Ghost shoes for a killed pedestrian look like quirky art/
Ghost shoes for a killed pedestrian look like quirky art. Charles Mudede
I have been informed by some members of a community I deeply respect (pedestrian activists) that the white shoes attached to a telephone pole on the corner of McClellan Street and Beacon Avenue on Beacon Hill, one of the most diverse neighborhoods in Seattle, are not signs of gentrification but instead reference a pedestrian who was killed on that corner by a car. They are ghost shoes in the sense of ghost bikes.

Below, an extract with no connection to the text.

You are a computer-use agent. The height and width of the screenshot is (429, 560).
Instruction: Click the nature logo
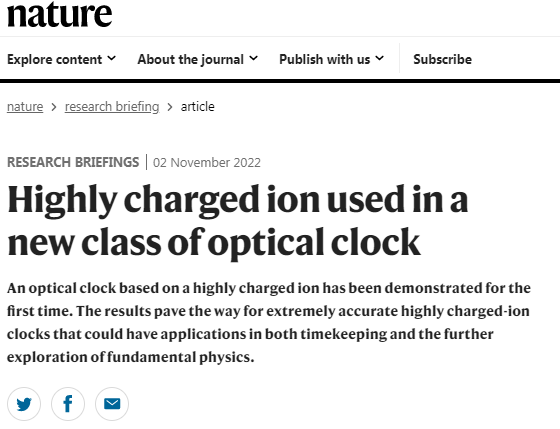click(x=59, y=14)
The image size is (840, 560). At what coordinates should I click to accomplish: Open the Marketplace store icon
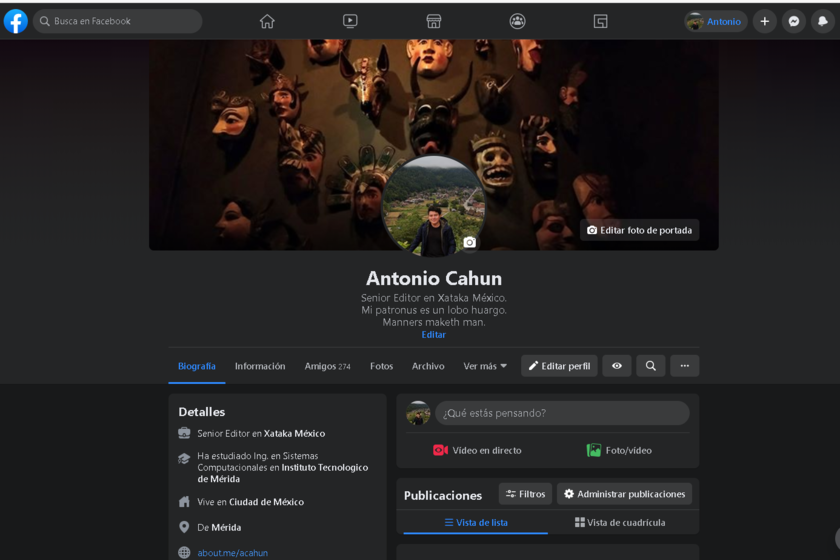(434, 21)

But why did I and many other people fail to recognize the meaning of these white shoes? Why did we think they were art objects cut from the exact same cloth as those horrible knitted wool things certain people force on poor trees that are just trying to mind their own business? Because it looked quirky. And quirky art is the kind of thing we expect from (usually) white homeowners who have plenty of money and not much imagination, and who feel powerfully the need to express their creativity. Creativity is a "good thing." It also does not help that the architecture of the library across the street is quirky.

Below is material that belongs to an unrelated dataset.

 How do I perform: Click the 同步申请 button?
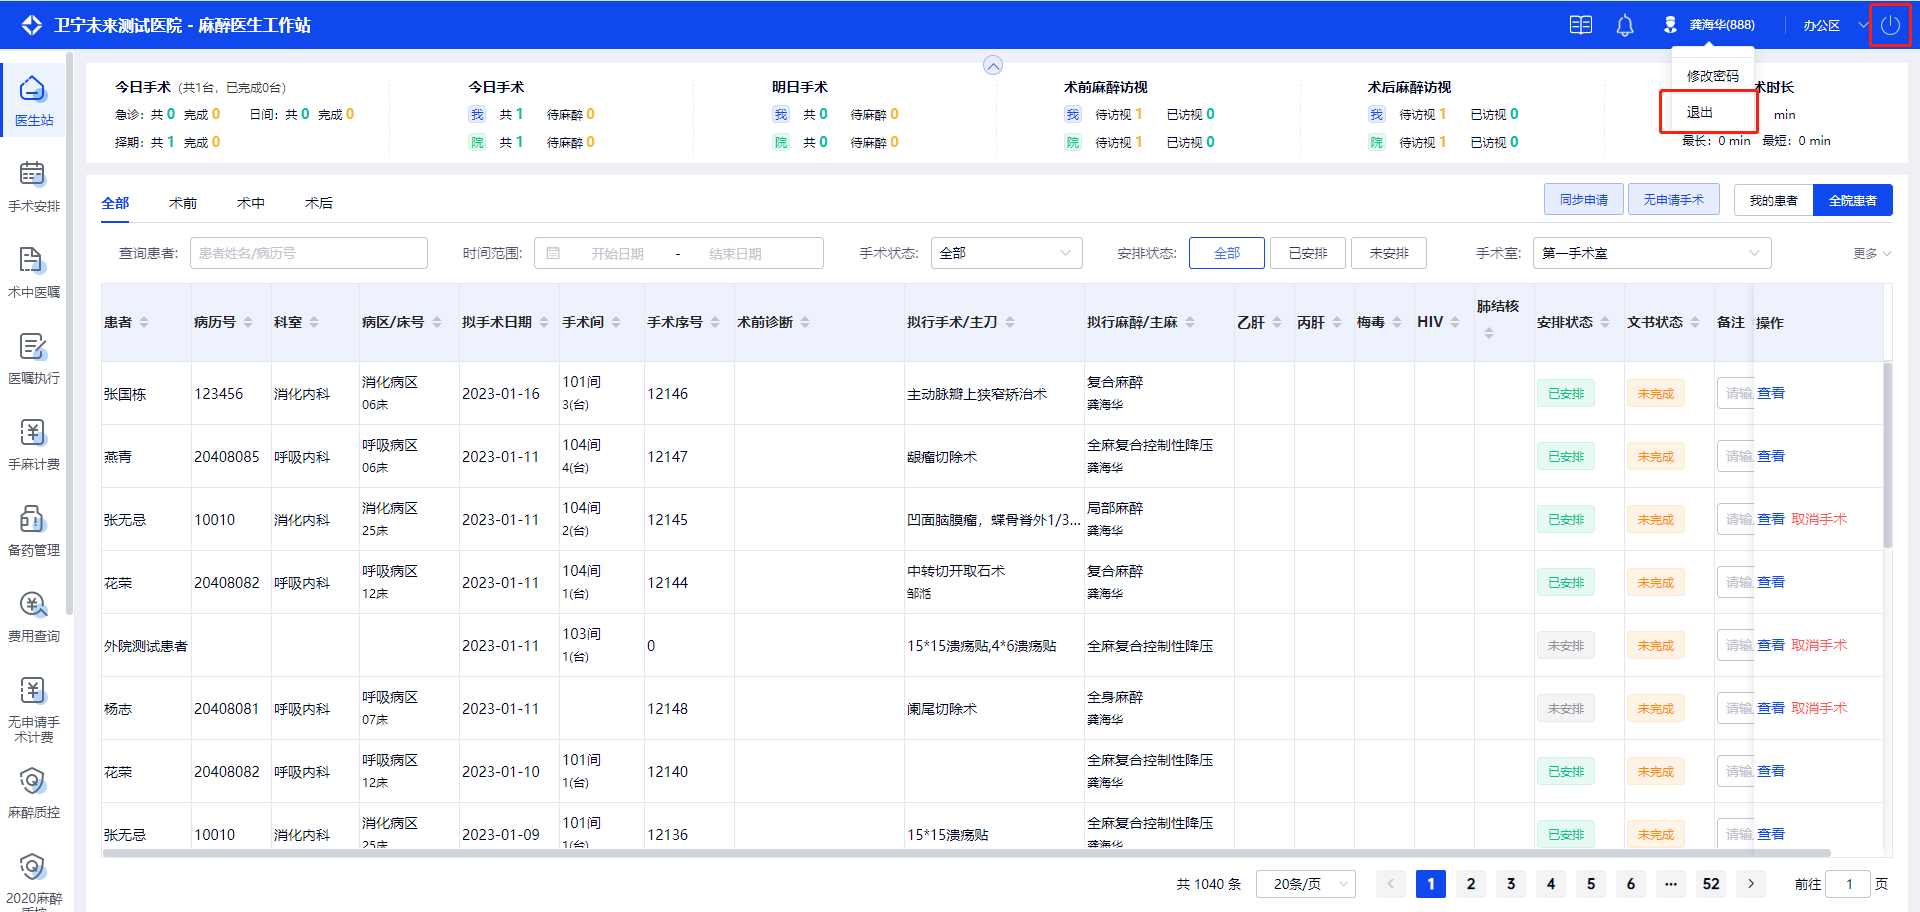point(1583,200)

And the reason this is the case is because the architects of the Beacon Hill Branch are white and this was the only way they could express the diversity of the neighborhood, a diversity that was lacking in their firm, which no longer exists. Quirky is bad because it has a vacuum at its core; it is art spun from pure nothingness like a mindless spider. Quirkiness is beloved by those who want to make art that has no consequences but looks inspirational.

So, to avoid any association with quirkiness, all that was needed was just a pair of white shoes. That's it. Chete, as they say in the Shona language! What could have been done away with is all of this busy business of lots of white shoes going in circles and grass growing out of the soil packed in them. That looks quirky.